Pas étonnant, donc, que la crise immobilière se soit invitée avec fracas dans la campagne présidentielle américaine, au point d’en devenir le principal enjeu pour la génération Z. Selon un sondage réalisé par Redfin auprès de 3 000 jeunes Américains âgés de 18 à 27 ans, les difficultés à la propriété représentent le principal sujet que le ou la futur(e) locataire de la Maison Blanche devra prendre à bras-le-corps, avant même les problématiques de l’économie américaine dans son ensemble et de l’éducation. Il faut dire que l'âge médian des primo-accédants aux Etats-Unis s’élève désormais à 36 ans, du jamais vu, selon l'Association nationale des agents immobiliers.

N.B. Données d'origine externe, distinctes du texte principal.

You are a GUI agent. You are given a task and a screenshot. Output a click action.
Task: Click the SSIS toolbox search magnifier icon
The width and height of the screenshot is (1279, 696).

Une aide de 25 000 dollars pour les primo-accédants

La cherté du logement doit également être placée tout en haut de la pile des dossiers du bureau Ovale, pour 84% des électeurs des «swing states», selon un sondage mené par l’association Center for Popular Democracy. Les «swing states», ce sont la Pennsylvanie, le Wisconsin, le Michigan, l’Arizona et le Nevada, ces «États pivots» où les prétendants à la Maison Blanche sont traditionnellement au coude à coude et qui peuvent basculer d’un camp à l’autre à chaque élection. Or, pour de nombreux électeurs, les démocrates Joe Biden et Kamala Harris, président et vice-présidente des Etats-Unis depuis près de quatre ans, ont forcément leur part de responsabilité dans la crise immobilière.

Kamala Harris ne le sait que trop. C’est pourquoi son programme visait, entre autres, à «rendre les loyers plus abordables et la propriété plus atteignable». La candidate démocrate propose notamment jusqu’à 25 000 dollars (23 000 euros) d’aides aux primo-accédants, afin de constituer un apport personnel suffisant pour décider les banques à leur octroyer un crédit immobilier. La candidate démocrate s'engageait également à simplifier les réglementations en matière d’urbanisme pour permettre la construction de trois millions de logements au cours des quatre prochaines années.

Une victoire de Kamala Harris aurait été plus profitable à l’immobilier

De son côté, afin d’aider les aspirants à la propriété à concrétiser leur rêve, Donald Trump a promis, lors de sa campagne, de réduire les taux de crédit immobilier en «s’attaquant à l’inflation», d’ouvrir une partie du foncier public à la construction de logements, de consentir des avantages fiscaux aux primo-accédants et d’en finir avec «les réglementations inutiles qui renchérissent le coût du logement». Le candidat républicain entend également «arrêter l’immigration illégale, la politique de frontières ouvertes des Démocrates ayant provoqué une hausse du coût du logement, de l’éducation et de la santé pour les familles américaines».

Selon une récente enquête de l’agence de presse Bloomberg conduite auprès d’économistes et d’investisseurs, la résolution du problème de la cherté du logement serait davantage passée par une victoire de Kamala Harris que par une victoire de Donald Trump, censée profiter surtout à la Bourse et à l’or. Mais une bonne partie de la classe moyenne américaine a sans doute estimé que, quand Donald Trump était au pouvoir, «l’économie avait l’air d’aller un peu mieux», à l’image Andres Villa, ouvrier d’une usine Tesla dans le Nevada, qui a dû s'endetter lourdement pour acheter une maison, qui plus est loin de son lieu de travail, confiait-il à l’AFP fin août.